Connector Administration

The Connector administration panel allows you to set many of the parameters regulating your Bridgehead. Most especially, it is the place where you can register your site with the Sample Locator. To access this page, proceed as follows:

  • Open the Connector page: https:///-connector/
  • In the "Local components" box, click the "Samply Share" button.
  • A new page will be opened, where you will need to log in using the administrator credentials (admin/adminpass by default).
  • After log in, you will be taken to the administration dashboard, allowing you to configure the Connector.
  • If this is the first time you have logged in as an administrator, you are strongly recommended to set a more secure password! You can use the "Users" button on the dashboard to do this.

GBA/BBMRI-ERIC

Register with a Directory

The [Directory][directory] is a BBMRI project that aims to catalog all biobanks in Europe and beyond. Each biobank is given its own unique ID and the Directory maintains counts of the number of donors and the number of samples held at each biobank. You are strongly encouraged to register with the Directory, because this opens the door to further services, such as the [Negotiator][negotiator].

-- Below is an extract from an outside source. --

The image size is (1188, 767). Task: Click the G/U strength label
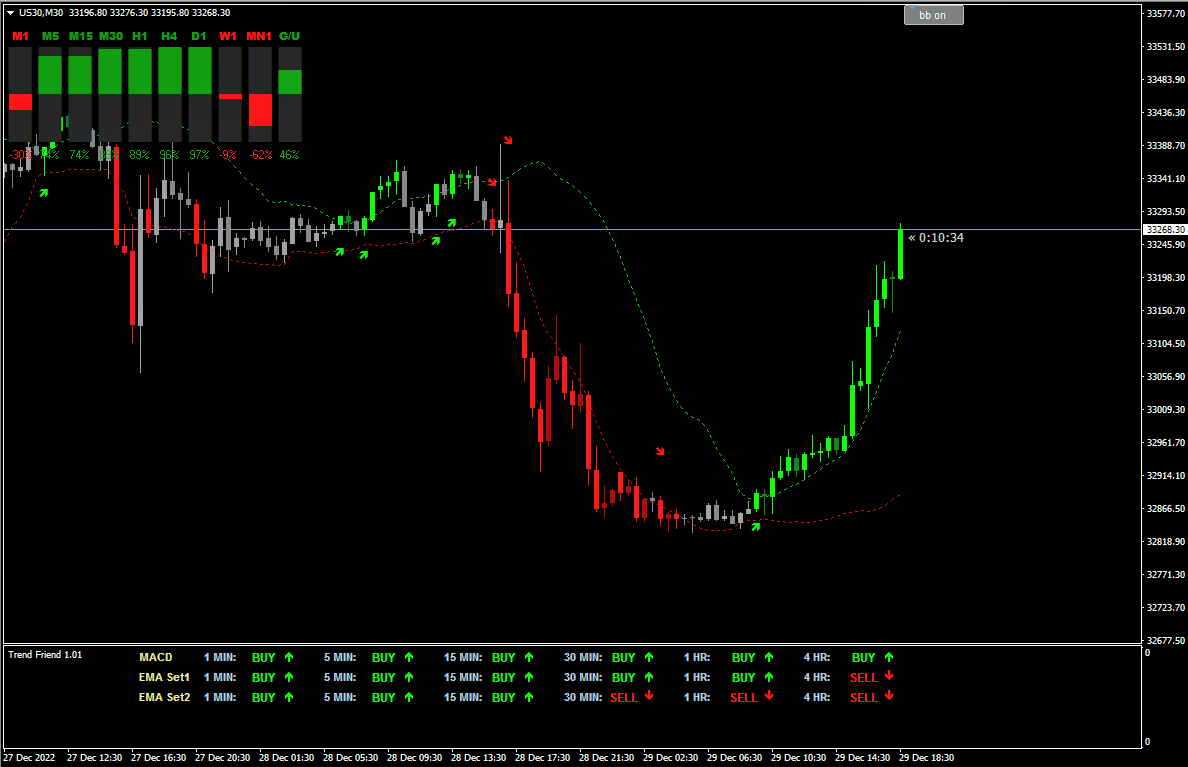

Generally, you should register with the BBMRI national node for the country where your biobank is based. You can find a list of contacts for the national nodes here. If your country is not in this list, or you have any questions, please contact the BBMRI helpdesk. If your biobank is for COVID samples, you can also take advantage of an accelerated registration process here.

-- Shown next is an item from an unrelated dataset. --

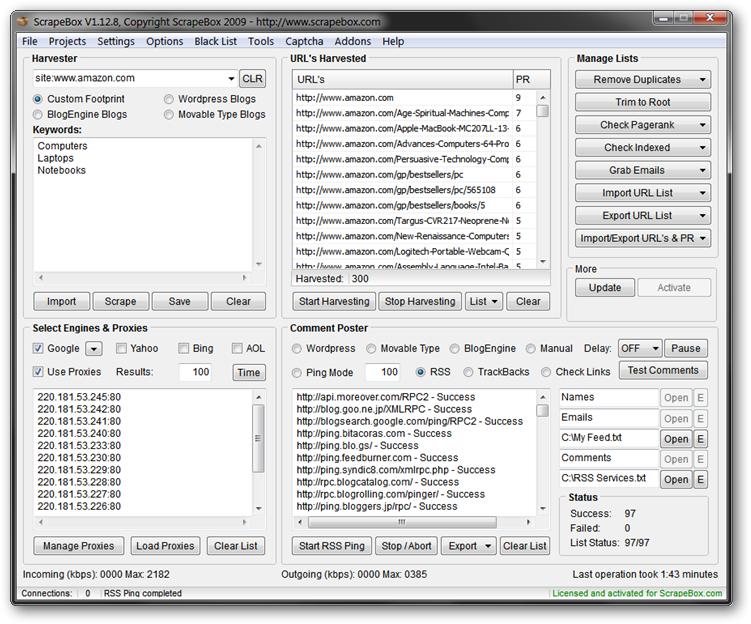751x624 pixels.
Task: Choose Ping Mode radio button
Action: pyautogui.click(x=298, y=372)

Your national node will give you detailed instructions for registering, but for your information, here are the basic steps:

  • Log in to the Directory for your country.
  • Add your biobank and enter its details, including contact information for a person involved in running the biobank.
  • You will need to create at least one collection.
  • Note the biobank ID and the collection ID that you have created - these will be needed when you register with the Locator (see below).

Register with a Locator

  • Go to the registration page http://localhost:8082/admin/broker_list.xhtml.
  • To register with a Locator, enter the following values in the three fields under "Join new Searchbroker":
    • "Address": Depends on which Locator you want to register with:
      • https://locator.bbmri-eric.eu/broker/: BBMRI Locator production service (European).
      • http://147.251.124.125:8088/broker/: BBMRI Locator test service (European).
      • https://samplelocator.bbmri.de/broker/: GBA Sample Locator production service (German).
      • https://samplelocator.test.bbmri.de/broker/: GBA Sample Locator test service (German).
    • "Your email address": this is the email to which the registration token will be returned.
    • "Automatic reply": Set this to be Total Size
  • Click "Join" to start the registration process.
  • You should now have a list containing exactly one broker. You will notice that the "Status" box is empty.
  • Send an email to feedback@germanbiobanknode.de and let us know which of our Sample Locators you would like to register to. Please include the biobank ID and the collection ID from your Directory registration, if you have these available.
  • We will send you a registration token per email.
  • You will then re-open the Connector and enter the token into the "Status" box.
  • You should send us an email to let us know that you have done this.
  • We will then complete the registration process
  • We will email you to let you know that your biobank is now visible in the Sample Locator.

If you are a Sample Locator administrator, you will need to understand the registration process. Normal bridgehead admins do not need to worry about this.

License

Copyright 2019 - 2022 The Samply Community

Licensed under the Apache License, Version 2.0 (the "License"); you may not use this file except in compliance with the License. You may obtain a copy of the License at

http://www.apache.org/licenses/LICENSE-2.0

Unless required by applicable law or agreed to in writing, software distributed under the License is distributed on an "AS IS" BASIS, WITHOUT WARRANTIES OR CONDITIONS OF ANY KIND, either express or implied. See the License for the specific language governing permissions and limitations under the License.